While all three views remain on display, for the first time in decades, the battle of rhetoric is now dominated by the latter.
The battle of rhetoric has been won. We have come some distance over the years. Even as recently as half a decade ago when the WEF provided a platform for me and others to advocate for impact investing, it was far from the mainstream of discourse at Davos. Most banking organisations housed this endeavour, if at all, as a subset of philanthropy offerings which itself was nested within other ‘support services’, away from core investing and banking operations. The circular economy was no more than a curiosity when the Ellen MacArthur Foundation highlighted the concept or when, in 2015, the Forum of Young Global Leaders and Accenture Strategy launched the annual Circular Awards series in Davos. Today, global multinationals from UBS to Bank of America, Accenture to Ernst & Young and MasterCard to Microsoft are parading their sustainability contributions as showstoppers in Davos. Instances such as US Secretary Mnuchin’s comment about Greta Thunberg sounded off-key and there was robust debate on whether Blackrock or Goldman’s announcement went far enough.
There is growing realisation that companies must pre-commit to pre-defined objectives that are proportional to the scale of their core business. Anything less could invite accusations of tokenism or “impact washing”, undermine those who are genuinely moving forward, and erode the very trust that they seek to grow.
Leaders are also embracing the need for collaboration. I was pleasantly surprised to hear Marc Engel, chief supply chain officer at Unilever highlight that Colgate were the first to create recyclable toothpaste tubes, which they are sharing with Unilever in order to assist the industry as a whole. In another conversation, Orit Gadiesh, chairman of Bain & Company, suggested that the management framework of “Agile” be re-purposed specifically as a tool to help companies implement sustainability goals.
Meanwhile, the OECD has launched its Business for Inclusive Growth (B4IG) initiative, which has collected yet more pledges from CEOs of well-known companies to combat inequalities. Much of the discussion on this in Davos was focused on the need for a measurement framework to assess impact on an internationally comparable basis.
The battle of metrics can be won, provided …:
Once again, I was struck by the absence of a critical link between the top-down macro perspective on what needs to be done and the bottom-up micro strategy of how it should be done. Stakeholder capitalism, apart from being a theory of change, is also a narrative of change. And an important constituent that needs to be energised by the narrative is the employee of large organisations – the intrapreneurs who fight the good fight from within their companies, fostering change further up the hierarchy. It is important that pledges and suggested metrics are concordant with the narrative of stakeholder capitalism as it applies internally to specific organisations, firm-by-firm, industry-by-industry. Every employee must feel engaged and directed by a sense of purpose that they have had an opportunity to co-create.

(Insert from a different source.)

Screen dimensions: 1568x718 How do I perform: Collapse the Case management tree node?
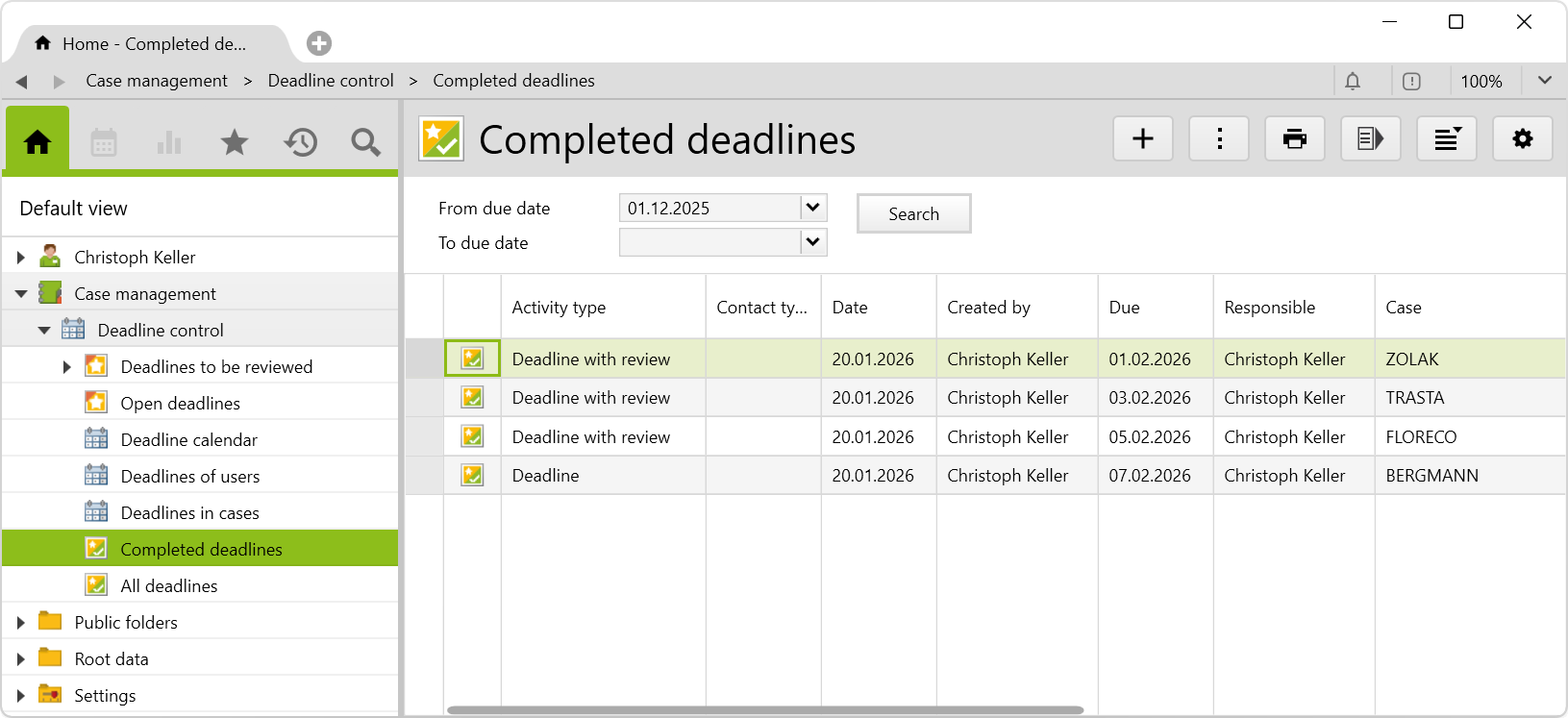[21, 294]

At a breakfast session in Davos, the impassioned president of a major bank (and signatory of the Business Roundtable) approached his newly appointed head of sustainable finance to say that they must set three specific sustainability-related targets to each of the bank’s business lines. I suggested that the first iteration might be to ask each of the business lines, how they wish to contribute to the bank’s high-level pledges and then co-design those tangible targets.

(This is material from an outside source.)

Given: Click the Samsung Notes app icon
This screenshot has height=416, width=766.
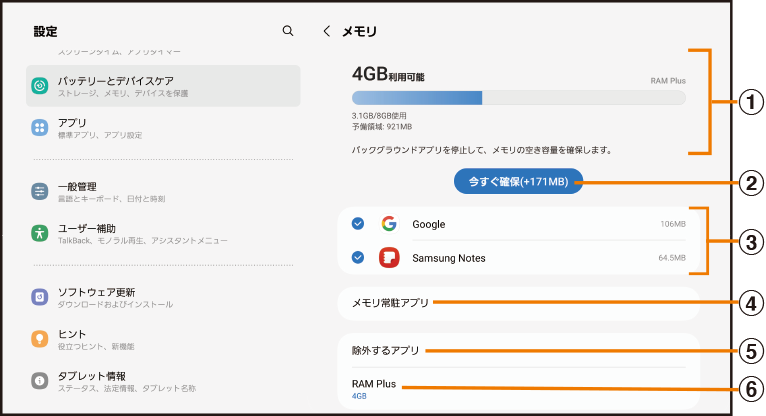Looking at the screenshot, I should (389, 258).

Stakeholder capitalism presents not only a business opportunity. It is a tool of employee engagement, of reinforcing values and organisational purpose, at a time of major upheaval in virtually every industry. This will require effective storytelling – the power of narratives – to bridge the distance between pledges and metrics. These stories must appeal internally within the organisation, not just externally as part of marketing and outreach. Companies must seize this opportunity to include rank-and-file staff in navigating and shaping the new reality.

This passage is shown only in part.